Khan, Rasheeduddin (ed.)

Rethinking Indian federalism / edited by Rasheeddin Khan - Shimla India Institute of Advance Study 1997 - 271 p.

In the fiftieth year of our sovereign existence as a modern state, it is critically significant for us to rethink our federal polity and plural society in order to design à Federal India which can successfully combine 'Federalism' and 'pluralism' in the institutional framework of 'self rule plus shared rule. Pluralism and Federalism now appear as the two essential principles for organizing heterogeneous societies into a viable pattern of political sharing of power, by reconciling the twin processes of political unification, and social diversity; of commonality for certain purposes and specificities for others. In its praxis, federalism builds and sustains the unity of polity and simultaneously preserves and promotes the plurality of society. It is from this perspective, and ideological premises of federal nation, participatory democracy, secularism and social justice that we should re-examine our federal polity and plural society.

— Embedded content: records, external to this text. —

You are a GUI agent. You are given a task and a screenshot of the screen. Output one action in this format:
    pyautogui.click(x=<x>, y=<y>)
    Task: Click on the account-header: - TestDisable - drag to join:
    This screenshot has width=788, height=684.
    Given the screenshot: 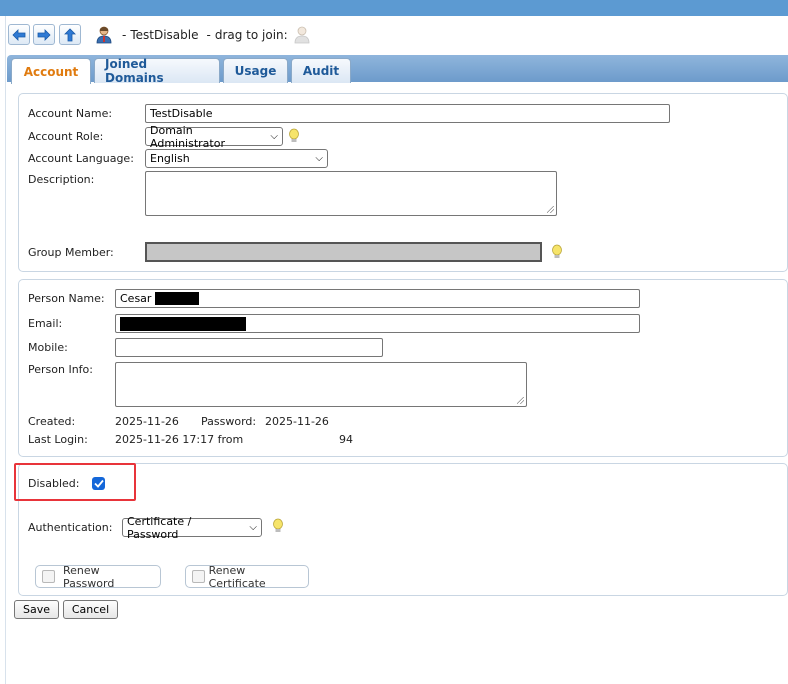 What is the action you would take?
    pyautogui.click(x=203, y=34)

The book broadly reflects upon the following macro rubrics of Indian Federalism - quest for a new federal identity, and recasting centre-state relations in order to build a more equipoised and cooperative federal polity; socio-cultural pluralism and their accommodation and harmonization within federal polity and society. In this exercise the critical relevance of secularism and composite culture has been examined; and, India being a multi-regional federation, the problems of regionalism and territorialization of federal polity have also been examined. Formulations on macro themes have been supplemented by certain micro-studies (case-studies) of specific issues concerning the problems of federal nation-building.